→ **Provided text**:
Here’s a note we got from a a long time reader of the Fooducate blog, Alison:
Just curious to see if you have looked at the new Kraft Milk and Granola bars? I saw these at my local grocer in with the milk! The packaging claims its a good source of fiber, 7g of whole grains, good source of vitamin D, and the same amount of calcium of an 8oz glass of milk. I personally thought these statements were a little frivolous. I can’t find much info about them online.
I would be interested in your analysis on this product and its claims. Thank you for all your information to survive the grocery stores!

No problem Alison. Here’s an analysis of the “mixed berry, naturally flavored” bars.
What you need to know:
The nutrition panel seems tame. 140 calories for a bar is fine. 3 Grams of saturated fat is a bit on the high side. It comes from the milk cream and the fractionated plam kernel oil. Fractioning is a way to get oil to become solid at room temperature without creating trans-fat.
The fiber, at 3 grams, is nice, but when you look at the ingredient list you see it comes from oligofructose (also known as inulin or chicory root extract).
The sugar count is 10 grams, or 2.5 tsp, and it is all added sugar in 3 different forms (bold, below).
Here is the ingredient list:
Rolled Oats, cream (from milk), skim milk, cane syrup, oligofructose (chicory root extract), soy protein isolate, tapioca starch, soybean fiber, salt), dried cranberries, sugar, canola oil, calcium phosphate, brown rice syrup, fractionated palm kernel oil, dried blueberries, oat flour, molasses, cacium caseinate, honey, maltodextrin, salt, soy lecithin, natural flavors, vitamin d3.

→ **Problem to solve**: Reproduce the portion of the text on Kraft Milk and Granola bars between "Here is the" and "flavors, vitamin d3.", inclusive.

(Stored rows)
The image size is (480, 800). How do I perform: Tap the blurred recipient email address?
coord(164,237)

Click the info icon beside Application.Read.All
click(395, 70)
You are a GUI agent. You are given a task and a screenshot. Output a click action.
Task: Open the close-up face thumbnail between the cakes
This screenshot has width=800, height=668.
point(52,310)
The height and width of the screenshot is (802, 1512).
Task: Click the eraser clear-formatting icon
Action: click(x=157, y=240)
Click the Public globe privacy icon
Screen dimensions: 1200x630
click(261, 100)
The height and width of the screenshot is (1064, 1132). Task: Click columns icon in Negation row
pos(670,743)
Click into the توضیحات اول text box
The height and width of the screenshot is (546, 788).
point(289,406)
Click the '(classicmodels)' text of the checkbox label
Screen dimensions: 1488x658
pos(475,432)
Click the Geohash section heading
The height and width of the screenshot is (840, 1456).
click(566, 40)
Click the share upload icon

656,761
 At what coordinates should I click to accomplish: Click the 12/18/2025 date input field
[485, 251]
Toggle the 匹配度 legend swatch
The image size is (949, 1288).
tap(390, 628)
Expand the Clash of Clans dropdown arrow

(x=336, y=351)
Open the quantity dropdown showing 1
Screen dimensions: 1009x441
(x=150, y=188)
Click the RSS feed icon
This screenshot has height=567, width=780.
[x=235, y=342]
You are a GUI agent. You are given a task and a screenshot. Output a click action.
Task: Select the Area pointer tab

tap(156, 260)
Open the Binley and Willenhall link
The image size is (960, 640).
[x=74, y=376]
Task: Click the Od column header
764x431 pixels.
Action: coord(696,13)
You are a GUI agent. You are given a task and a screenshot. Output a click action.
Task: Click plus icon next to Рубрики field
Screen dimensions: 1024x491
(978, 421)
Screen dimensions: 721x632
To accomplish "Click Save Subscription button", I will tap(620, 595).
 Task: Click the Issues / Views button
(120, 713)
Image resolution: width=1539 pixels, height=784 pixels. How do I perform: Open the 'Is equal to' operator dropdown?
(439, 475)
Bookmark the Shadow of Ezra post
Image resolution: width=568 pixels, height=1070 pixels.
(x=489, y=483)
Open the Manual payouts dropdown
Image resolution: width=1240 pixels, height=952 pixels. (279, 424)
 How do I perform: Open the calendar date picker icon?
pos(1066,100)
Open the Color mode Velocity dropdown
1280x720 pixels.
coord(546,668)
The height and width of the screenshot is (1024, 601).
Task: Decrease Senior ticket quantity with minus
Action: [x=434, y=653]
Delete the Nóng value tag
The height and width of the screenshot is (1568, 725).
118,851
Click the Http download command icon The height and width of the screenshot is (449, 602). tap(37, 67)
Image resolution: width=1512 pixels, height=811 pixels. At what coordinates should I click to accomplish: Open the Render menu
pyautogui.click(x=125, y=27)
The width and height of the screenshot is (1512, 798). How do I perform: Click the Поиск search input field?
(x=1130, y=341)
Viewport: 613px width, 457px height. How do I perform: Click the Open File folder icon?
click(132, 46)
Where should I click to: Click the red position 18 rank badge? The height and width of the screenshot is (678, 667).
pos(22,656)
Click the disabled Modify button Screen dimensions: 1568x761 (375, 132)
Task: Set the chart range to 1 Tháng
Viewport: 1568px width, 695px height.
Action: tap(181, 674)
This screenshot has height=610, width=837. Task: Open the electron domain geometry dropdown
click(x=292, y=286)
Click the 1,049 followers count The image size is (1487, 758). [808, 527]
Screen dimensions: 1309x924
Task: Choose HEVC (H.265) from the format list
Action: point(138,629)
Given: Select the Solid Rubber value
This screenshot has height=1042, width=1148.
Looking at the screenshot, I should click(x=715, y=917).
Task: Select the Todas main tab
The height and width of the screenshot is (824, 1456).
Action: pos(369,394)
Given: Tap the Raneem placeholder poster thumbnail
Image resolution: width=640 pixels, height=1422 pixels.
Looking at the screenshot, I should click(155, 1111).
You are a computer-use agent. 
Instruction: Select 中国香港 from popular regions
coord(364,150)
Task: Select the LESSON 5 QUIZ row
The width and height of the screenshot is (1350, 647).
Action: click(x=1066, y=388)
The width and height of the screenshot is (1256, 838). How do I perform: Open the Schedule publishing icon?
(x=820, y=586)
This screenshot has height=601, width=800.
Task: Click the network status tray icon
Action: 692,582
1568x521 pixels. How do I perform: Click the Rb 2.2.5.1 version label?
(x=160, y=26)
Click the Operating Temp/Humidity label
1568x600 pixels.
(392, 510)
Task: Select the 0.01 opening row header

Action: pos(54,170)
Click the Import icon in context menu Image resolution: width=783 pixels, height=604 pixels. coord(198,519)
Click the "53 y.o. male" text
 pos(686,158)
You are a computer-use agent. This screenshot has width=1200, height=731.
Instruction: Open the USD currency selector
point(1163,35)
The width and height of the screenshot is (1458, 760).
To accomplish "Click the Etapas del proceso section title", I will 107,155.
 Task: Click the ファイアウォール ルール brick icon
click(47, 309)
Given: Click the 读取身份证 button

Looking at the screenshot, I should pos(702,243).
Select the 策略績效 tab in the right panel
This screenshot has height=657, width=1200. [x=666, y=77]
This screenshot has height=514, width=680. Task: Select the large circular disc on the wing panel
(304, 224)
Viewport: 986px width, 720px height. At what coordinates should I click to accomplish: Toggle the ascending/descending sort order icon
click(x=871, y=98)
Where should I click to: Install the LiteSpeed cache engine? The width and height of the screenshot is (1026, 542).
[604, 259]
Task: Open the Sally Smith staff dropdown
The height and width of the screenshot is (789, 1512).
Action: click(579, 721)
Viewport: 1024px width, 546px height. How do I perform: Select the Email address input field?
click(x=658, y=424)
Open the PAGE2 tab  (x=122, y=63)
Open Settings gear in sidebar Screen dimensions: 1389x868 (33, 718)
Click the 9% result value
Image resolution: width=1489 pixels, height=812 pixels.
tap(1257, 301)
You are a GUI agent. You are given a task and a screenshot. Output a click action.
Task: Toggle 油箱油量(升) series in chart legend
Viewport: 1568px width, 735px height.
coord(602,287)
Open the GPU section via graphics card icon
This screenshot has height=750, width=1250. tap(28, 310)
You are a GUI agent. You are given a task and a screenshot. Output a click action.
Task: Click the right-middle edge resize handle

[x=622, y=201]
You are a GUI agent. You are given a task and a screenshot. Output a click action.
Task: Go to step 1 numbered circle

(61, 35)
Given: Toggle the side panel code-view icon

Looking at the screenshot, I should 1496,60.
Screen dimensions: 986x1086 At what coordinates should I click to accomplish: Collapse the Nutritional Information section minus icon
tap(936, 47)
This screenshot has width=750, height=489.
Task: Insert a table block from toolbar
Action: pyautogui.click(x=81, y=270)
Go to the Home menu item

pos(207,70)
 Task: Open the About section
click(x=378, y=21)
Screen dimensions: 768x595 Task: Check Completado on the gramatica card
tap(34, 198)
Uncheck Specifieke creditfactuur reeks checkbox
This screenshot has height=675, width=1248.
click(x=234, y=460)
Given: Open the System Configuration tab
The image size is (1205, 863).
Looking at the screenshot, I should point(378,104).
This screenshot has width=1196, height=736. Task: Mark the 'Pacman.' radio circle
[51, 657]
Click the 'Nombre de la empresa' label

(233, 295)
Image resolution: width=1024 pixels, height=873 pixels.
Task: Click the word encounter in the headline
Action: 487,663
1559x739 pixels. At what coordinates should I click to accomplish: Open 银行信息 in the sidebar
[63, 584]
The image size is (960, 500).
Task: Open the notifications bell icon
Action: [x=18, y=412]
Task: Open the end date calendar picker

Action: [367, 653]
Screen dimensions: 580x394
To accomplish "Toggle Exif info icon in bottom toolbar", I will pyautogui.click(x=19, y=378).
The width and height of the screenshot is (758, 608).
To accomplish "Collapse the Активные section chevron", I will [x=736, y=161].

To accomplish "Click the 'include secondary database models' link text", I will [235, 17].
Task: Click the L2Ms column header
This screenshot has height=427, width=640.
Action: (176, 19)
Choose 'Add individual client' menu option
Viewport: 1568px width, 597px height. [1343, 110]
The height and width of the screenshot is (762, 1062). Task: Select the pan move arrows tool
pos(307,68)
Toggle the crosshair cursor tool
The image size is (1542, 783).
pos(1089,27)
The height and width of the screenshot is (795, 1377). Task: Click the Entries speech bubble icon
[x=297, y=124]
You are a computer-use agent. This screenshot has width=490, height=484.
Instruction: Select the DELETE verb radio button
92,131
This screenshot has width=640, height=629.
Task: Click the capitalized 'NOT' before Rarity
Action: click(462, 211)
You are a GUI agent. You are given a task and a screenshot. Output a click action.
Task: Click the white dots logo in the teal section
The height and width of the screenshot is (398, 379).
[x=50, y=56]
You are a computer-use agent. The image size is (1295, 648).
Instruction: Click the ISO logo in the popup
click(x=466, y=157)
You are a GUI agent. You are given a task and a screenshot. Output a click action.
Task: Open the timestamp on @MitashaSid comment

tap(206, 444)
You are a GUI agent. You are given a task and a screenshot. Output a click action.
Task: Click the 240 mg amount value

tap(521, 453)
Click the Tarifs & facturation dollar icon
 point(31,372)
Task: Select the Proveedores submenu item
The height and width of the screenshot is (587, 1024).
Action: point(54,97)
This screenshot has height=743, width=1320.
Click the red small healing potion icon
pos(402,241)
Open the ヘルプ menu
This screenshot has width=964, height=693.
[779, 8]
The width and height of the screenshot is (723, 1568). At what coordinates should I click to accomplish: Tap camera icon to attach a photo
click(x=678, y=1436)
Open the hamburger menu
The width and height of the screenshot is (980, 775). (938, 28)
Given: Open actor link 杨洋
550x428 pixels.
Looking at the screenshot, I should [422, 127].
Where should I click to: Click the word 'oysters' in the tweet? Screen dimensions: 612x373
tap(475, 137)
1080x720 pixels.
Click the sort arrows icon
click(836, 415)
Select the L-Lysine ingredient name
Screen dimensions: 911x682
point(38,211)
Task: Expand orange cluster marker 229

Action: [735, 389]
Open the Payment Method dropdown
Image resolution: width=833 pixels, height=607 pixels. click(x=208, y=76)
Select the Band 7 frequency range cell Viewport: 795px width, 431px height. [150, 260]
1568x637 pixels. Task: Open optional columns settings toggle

→ **Solution for this task**:
Here is the ingredient list:
Rolled Oats, cream (from milk), skim milk, cane syrup, oligofructose (chicory root extract), soy protein isolate, tapioca starch, soybean fiber, salt), dried cranberries, sugar, canola oil, calcium phosphate, brown rice syrup, fractionated palm kernel oil, dried blueberries, oat flour, molasses, cacium caseinate, honey, maltodextrin, salt, soy lecithin, natural flavors, vitamin d3.